EXERCISE GOAL. Update the entries below by replacing "red marker" with "crimson pin" and leaving everything else unchanged. Leave the pictures out of your answer.

========================================

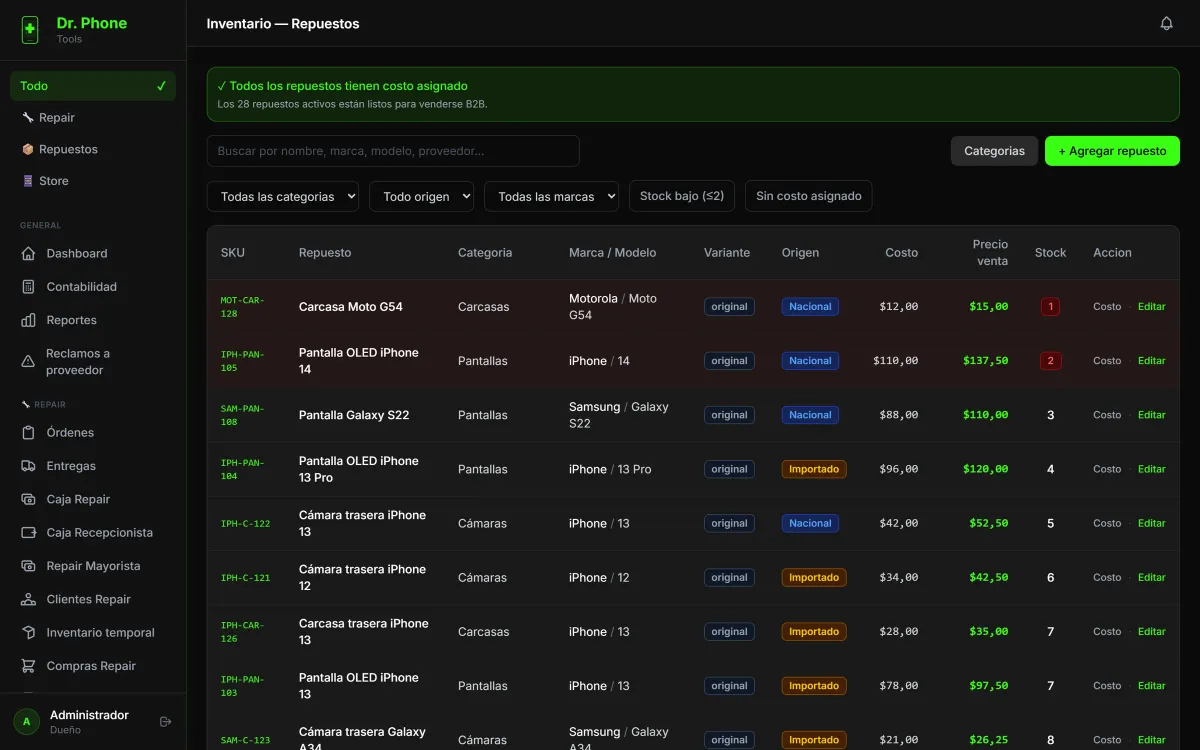Click the Contabilidad calculator icon
Viewport: 1200px width, 750px height.
28,287
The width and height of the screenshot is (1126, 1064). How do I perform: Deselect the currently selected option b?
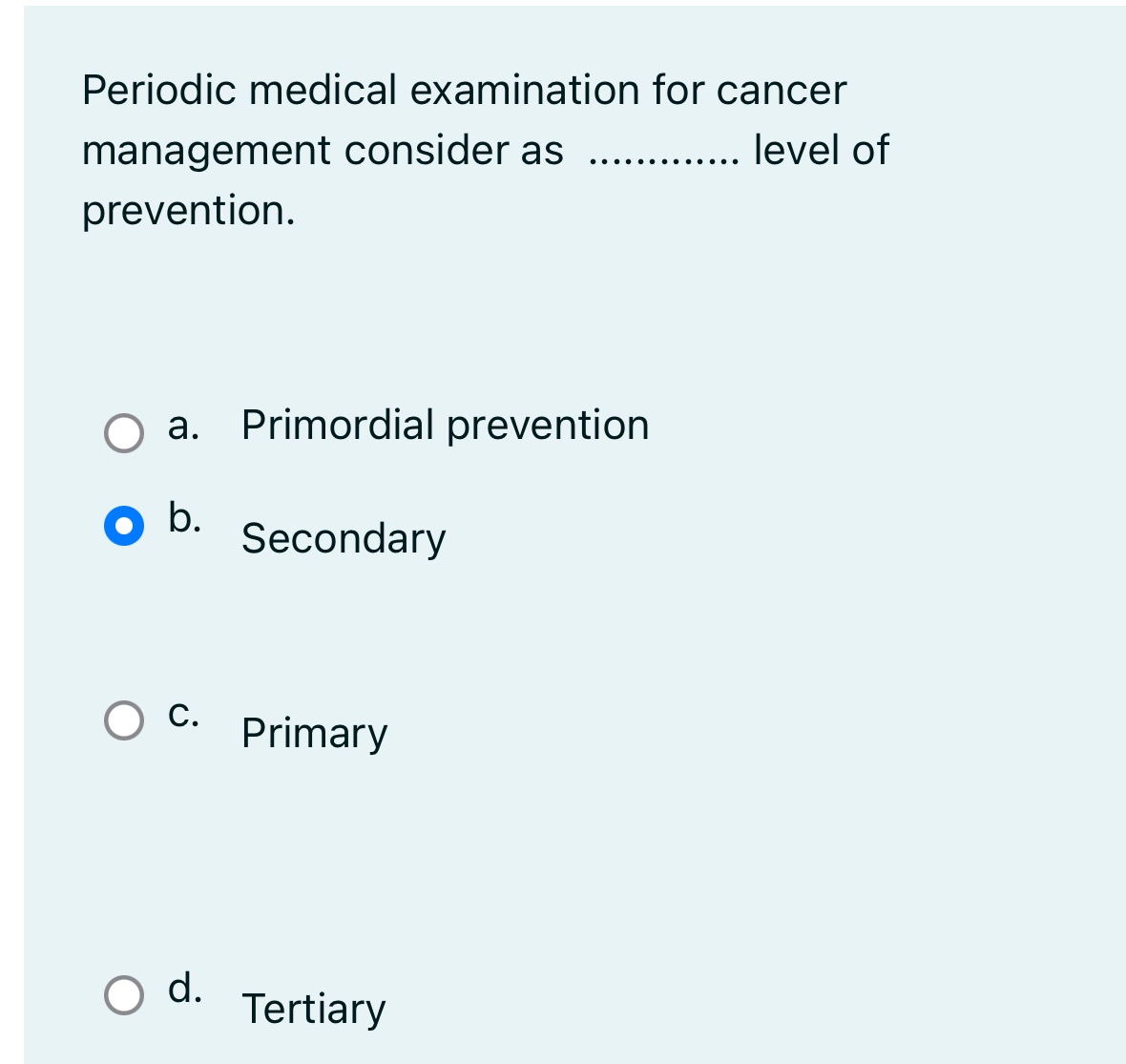tap(123, 524)
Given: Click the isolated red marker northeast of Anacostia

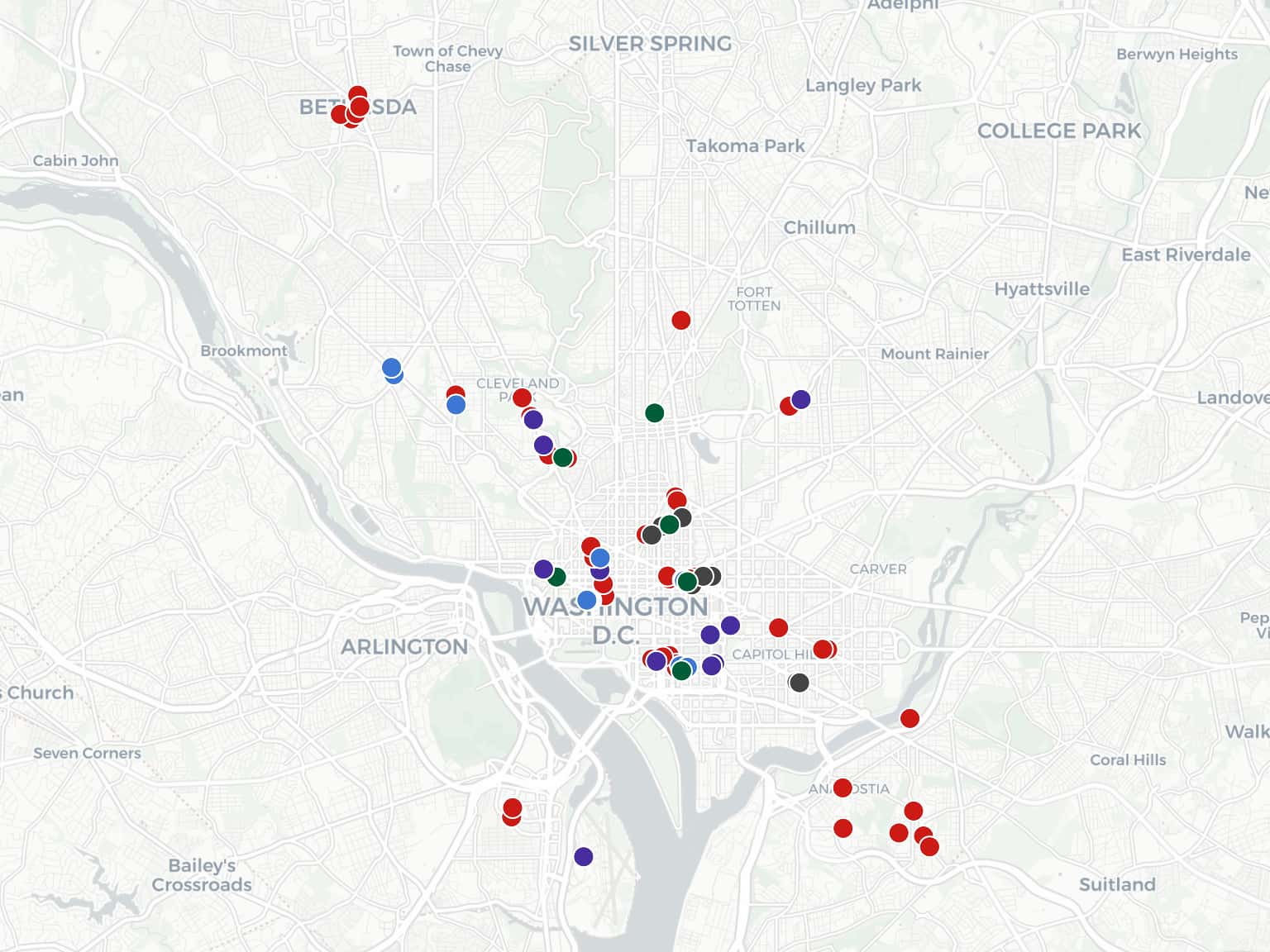Looking at the screenshot, I should point(910,718).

========================================

FINISHED EXERCISE.
Click the Contabilidad calculator icon
Viewport: 1200px width, 750px height.
28,287
The width and height of the screenshot is (1126, 1064). How do I perform: Deselect the currently selected option b?
tap(123, 524)
Given: Click the isolated crimson pin northeast of Anacostia

Looking at the screenshot, I should point(910,718).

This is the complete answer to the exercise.